Journal·
Deepfaking Our Founder Into a Hostage Situation for Earned Media
A 90-second clip of our CEO blinking in morse code from an undisclosed location generated more inbound press than the previous decade of trade write-ups combined. We have notes.

Leonard Krasner
Executive Creative Director
1. The Brief
The client wanted earned media. The budget did not support earned media. We asked ourselves what kind of story a journalist physically cannot ignore, and the answer is, of course, a kidnapping.
We trained a model on every piece of video footage of our founder, generated a 90-second proof-of-life, and seeded it to a single mid-tier crime reporter with a demonstrable hunger for a Pulitzer. The footage went up at 4:42am. Bloomberg picked it up at 5:11.
2. The Insurance Surprise
What no one told us, and what we will not be making this mistake about again, is that our key-man insurance policy auto-triggers a payout on credible evidence of duress. Our CFO discovered this when he opened his email at 7:00am to find a wire confirmation for an eight-figure sum. The carrier has been polite but firm in their belief that this is now their movie, not ours.
3. The Earned Media
The earned media was, in fairness, exceptional.

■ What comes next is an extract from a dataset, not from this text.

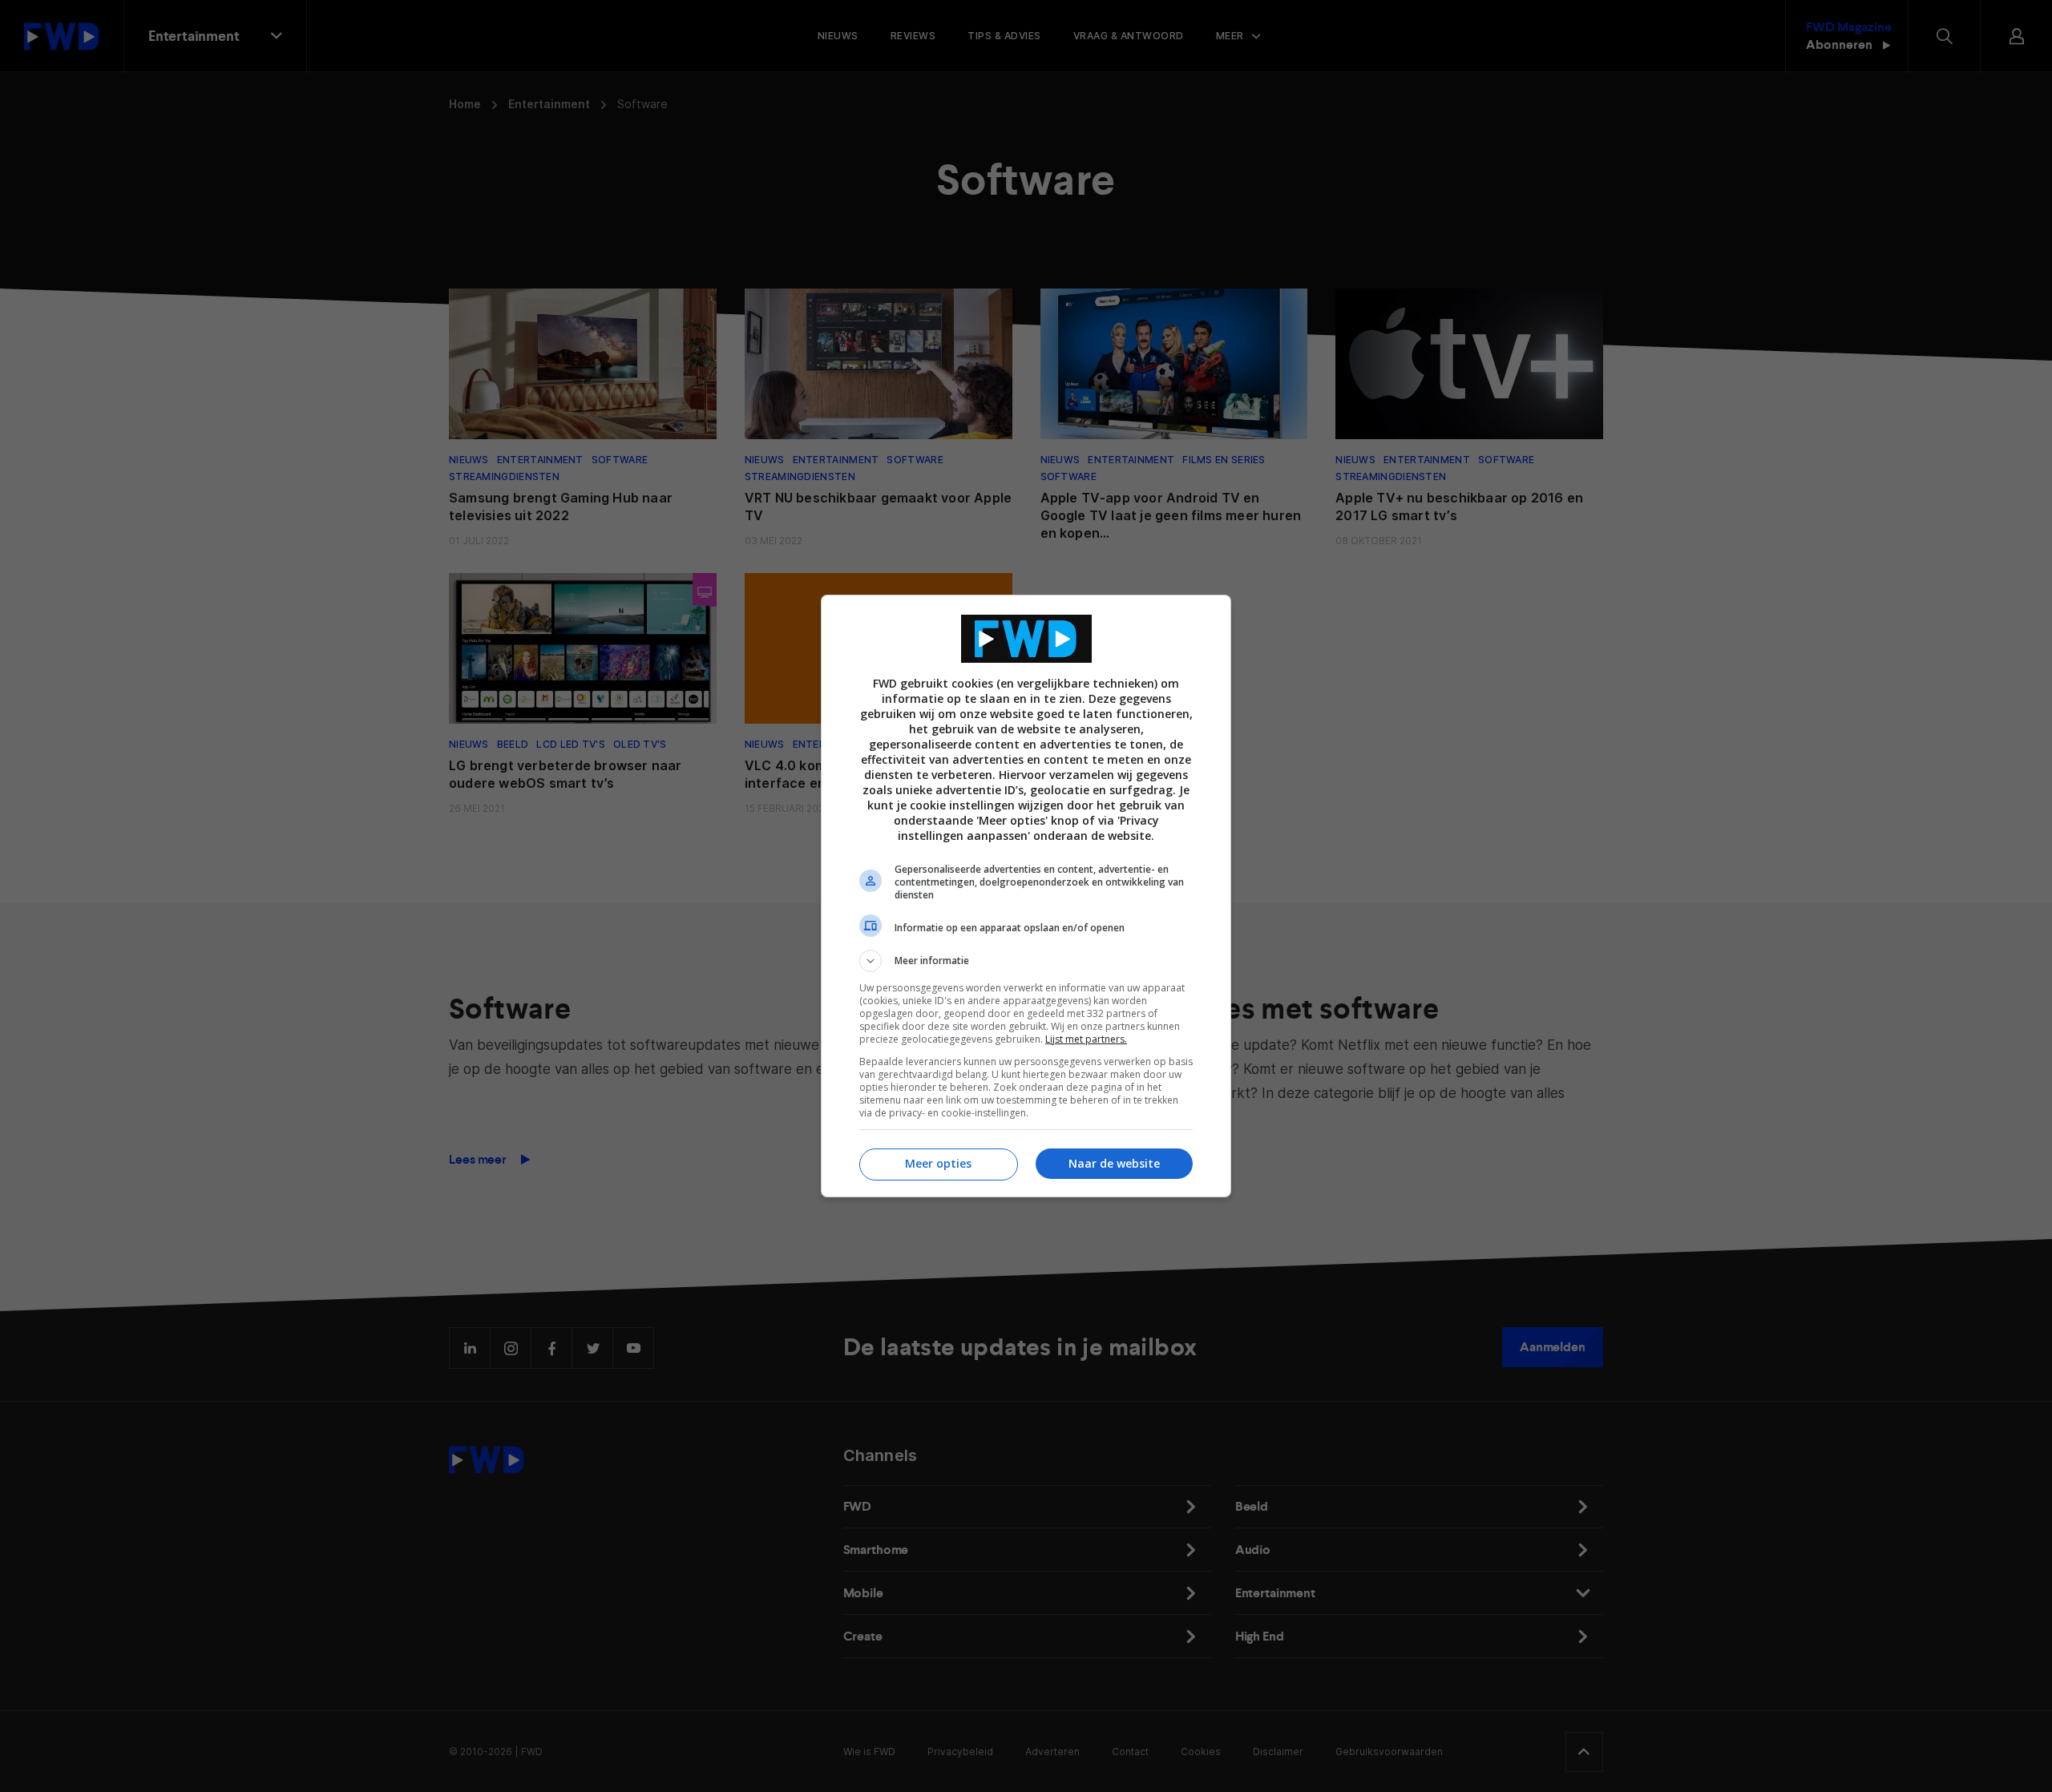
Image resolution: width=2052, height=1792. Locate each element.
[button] (1026, 961)
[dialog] (1026, 896)
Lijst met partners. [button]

We logged 4.1 billion impressions, a 38-point lift in unaided brand awareness, and a moving tribute on a primetime news show. The client’s product, which is a hummus, was mentioned in 71% of coverage on a non-sequitur basis. We consider this a creative win.
4. The Sequel
Phase two of the campaign was to deepfake the successful ransom recovery, including a tearful press conference and a triumphant return to the office. We had to scrap this when the actual founder walked into a board meeting on Tuesday and was, for the first time in his career, asked for ID.
We are now rolling the proof-of-recovery footage into a Q4 social campaign as “founder’s message,” with the hostage framing fully removed. Internal call sheet refers to this as the “Lazarus Ladder.” Performance is encouraging.